## START DATA TO PROCESS

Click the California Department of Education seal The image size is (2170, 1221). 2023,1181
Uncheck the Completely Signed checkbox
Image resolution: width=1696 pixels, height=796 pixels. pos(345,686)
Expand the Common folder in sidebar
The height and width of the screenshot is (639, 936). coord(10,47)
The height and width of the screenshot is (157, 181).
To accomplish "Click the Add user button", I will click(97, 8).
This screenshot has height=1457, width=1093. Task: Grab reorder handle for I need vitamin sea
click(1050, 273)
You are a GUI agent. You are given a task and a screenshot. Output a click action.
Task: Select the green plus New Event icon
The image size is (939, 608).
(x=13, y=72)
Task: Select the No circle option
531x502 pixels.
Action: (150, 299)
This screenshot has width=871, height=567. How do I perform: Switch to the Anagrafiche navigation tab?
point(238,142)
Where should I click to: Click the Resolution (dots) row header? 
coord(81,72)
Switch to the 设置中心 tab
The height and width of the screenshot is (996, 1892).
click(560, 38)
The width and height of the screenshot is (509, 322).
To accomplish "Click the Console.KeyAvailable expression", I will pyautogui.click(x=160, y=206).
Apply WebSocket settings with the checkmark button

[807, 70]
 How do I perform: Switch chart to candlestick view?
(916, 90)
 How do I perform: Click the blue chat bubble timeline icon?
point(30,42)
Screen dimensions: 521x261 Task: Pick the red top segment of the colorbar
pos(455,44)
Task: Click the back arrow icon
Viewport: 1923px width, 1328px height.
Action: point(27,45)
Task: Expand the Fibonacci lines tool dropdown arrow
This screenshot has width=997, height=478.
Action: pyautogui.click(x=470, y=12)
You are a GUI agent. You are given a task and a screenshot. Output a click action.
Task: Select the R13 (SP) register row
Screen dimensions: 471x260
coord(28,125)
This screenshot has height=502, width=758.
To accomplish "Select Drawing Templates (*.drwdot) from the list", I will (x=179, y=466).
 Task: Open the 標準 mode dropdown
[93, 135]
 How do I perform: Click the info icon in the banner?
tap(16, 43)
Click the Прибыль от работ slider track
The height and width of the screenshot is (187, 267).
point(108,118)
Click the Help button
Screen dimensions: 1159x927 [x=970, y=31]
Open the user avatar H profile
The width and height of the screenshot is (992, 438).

## END DATA TO PROCESS

EXERCISE PROMPT —
Reproduce every line of the listing above word for word.

WRITTEN SOLUTION —
Click the California Department of Education seal The image size is (2170, 1221). 2023,1181
Uncheck the Completely Signed checkbox
Image resolution: width=1696 pixels, height=796 pixels. pos(345,686)
Expand the Common folder in sidebar
The height and width of the screenshot is (639, 936). coord(10,47)
The height and width of the screenshot is (157, 181).
To accomplish "Click the Add user button", I will click(97, 8).
This screenshot has height=1457, width=1093. Task: Grab reorder handle for I need vitamin sea
click(1050, 273)
You are a GUI agent. You are given a task and a screenshot. Output a click action.
Task: Select the green plus New Event icon
The image size is (939, 608).
(x=13, y=72)
Task: Select the No circle option
531x502 pixels.
Action: (150, 299)
This screenshot has width=871, height=567. How do I perform: Switch to the Anagrafiche navigation tab?
point(238,142)
Where should I click to: Click the Resolution (dots) row header? 
coord(81,72)
Switch to the 设置中心 tab
The height and width of the screenshot is (996, 1892).
click(560, 38)
The width and height of the screenshot is (509, 322).
To accomplish "Click the Console.KeyAvailable expression", I will pyautogui.click(x=160, y=206).
Apply WebSocket settings with the checkmark button

[807, 70]
 How do I perform: Switch chart to candlestick view?
(916, 90)
 How do I perform: Click the blue chat bubble timeline icon?
point(30,42)
Screen dimensions: 521x261 Task: Pick the red top segment of the colorbar
pos(455,44)
Task: Click the back arrow icon
Viewport: 1923px width, 1328px height.
Action: point(27,45)
Task: Expand the Fibonacci lines tool dropdown arrow
This screenshot has width=997, height=478.
Action: pyautogui.click(x=470, y=12)
You are a GUI agent. You are given a task and a screenshot. Output a click action.
Task: Select the R13 (SP) register row
Screen dimensions: 471x260
coord(28,125)
This screenshot has height=502, width=758.
To accomplish "Select Drawing Templates (*.drwdot) from the list", I will (x=179, y=466).
 Task: Open the 標準 mode dropdown
[93, 135]
 How do I perform: Click the info icon in the banner?
tap(16, 43)
Click the Прибыль от работ slider track
The height and width of the screenshot is (187, 267).
point(108,118)
Click the Help button
Screen dimensions: 1159x927 [x=970, y=31]
Open the user avatar H profile
The width and height of the screenshot is (992, 438).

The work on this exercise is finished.